BEGIN TASK DATA

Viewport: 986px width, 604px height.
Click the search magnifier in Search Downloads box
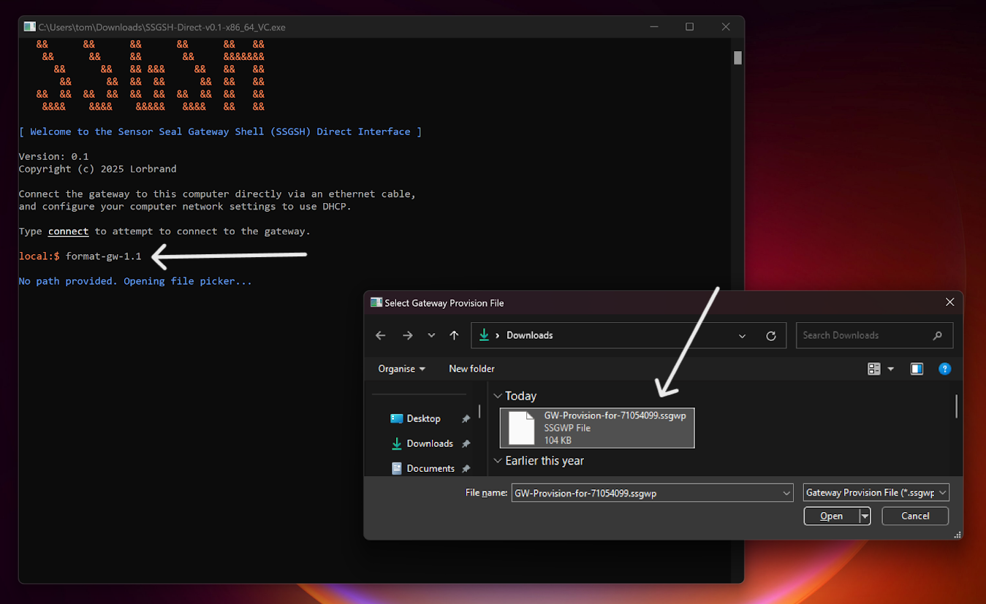point(938,335)
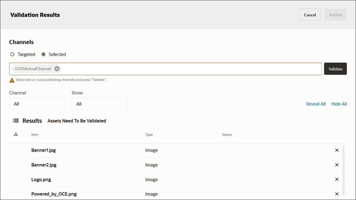
Task: Remove Banner1.jpg from the results list
Action: tap(337, 150)
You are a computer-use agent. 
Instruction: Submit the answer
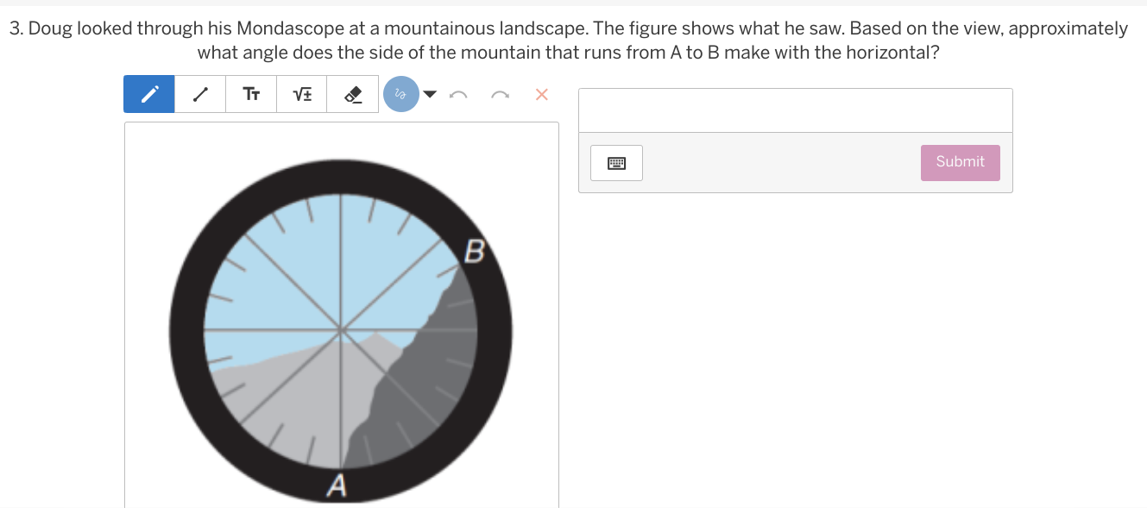pos(960,162)
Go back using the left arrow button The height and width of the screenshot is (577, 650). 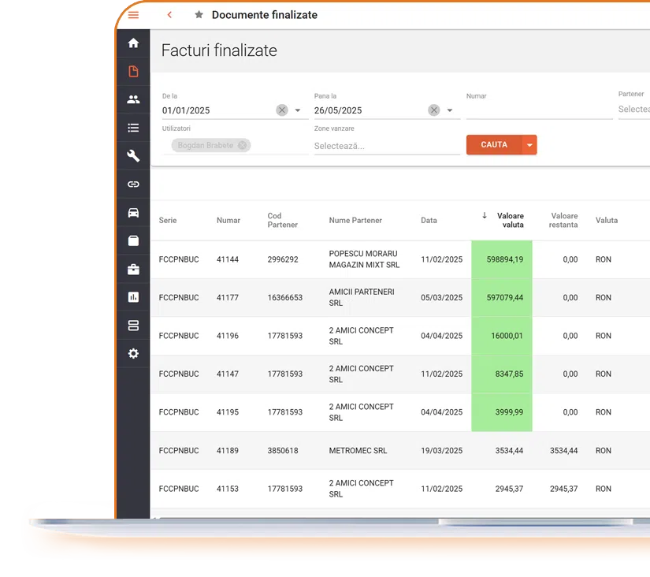click(x=169, y=14)
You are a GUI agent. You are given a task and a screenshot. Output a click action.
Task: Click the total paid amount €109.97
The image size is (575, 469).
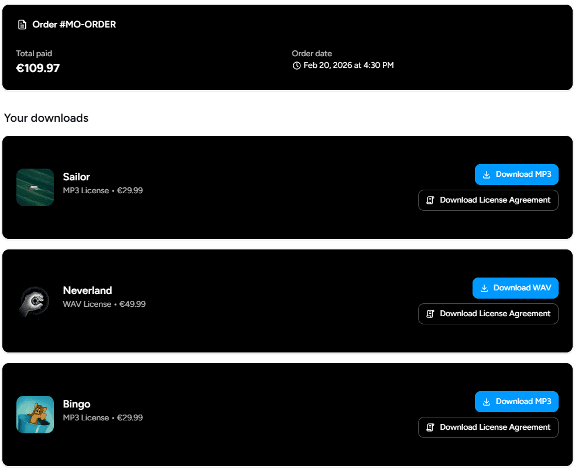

END TASK DATA

WHAT IS REQUIRED. All lines in the data that contain the word "agent" should be copied.

TASK ANSWER.
You are a computer-use agent. 
You are a GUI agent. You are given a task and a screenshot. Output a click action.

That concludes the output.